*** Begin section ***

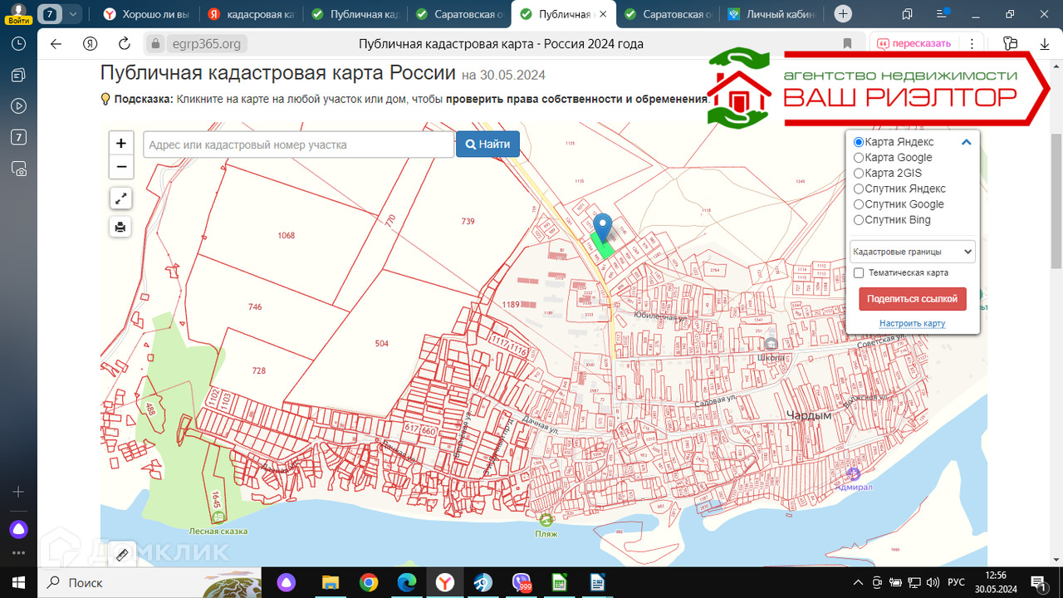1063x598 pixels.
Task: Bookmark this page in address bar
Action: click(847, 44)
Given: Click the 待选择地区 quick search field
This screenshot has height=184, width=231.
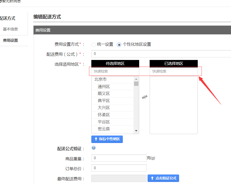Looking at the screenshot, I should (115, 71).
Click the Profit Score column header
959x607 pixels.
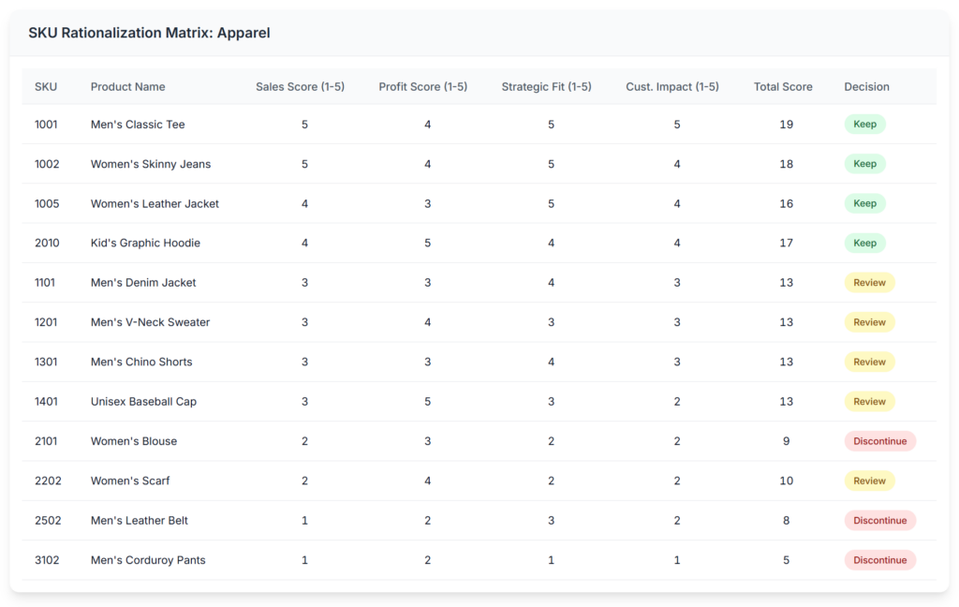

*** End section ***

THE TASK. The answer should consist only of the lines from the one with "Given: Click the 待选择地区 quick search field" through the last line of the material above, copied exactly, with no pictures.

YOUR SOLUTION.
Given: Click the 待选择地区 quick search field
This screenshot has height=184, width=231.
Looking at the screenshot, I should (115, 71).
Click the Profit Score column header
959x607 pixels.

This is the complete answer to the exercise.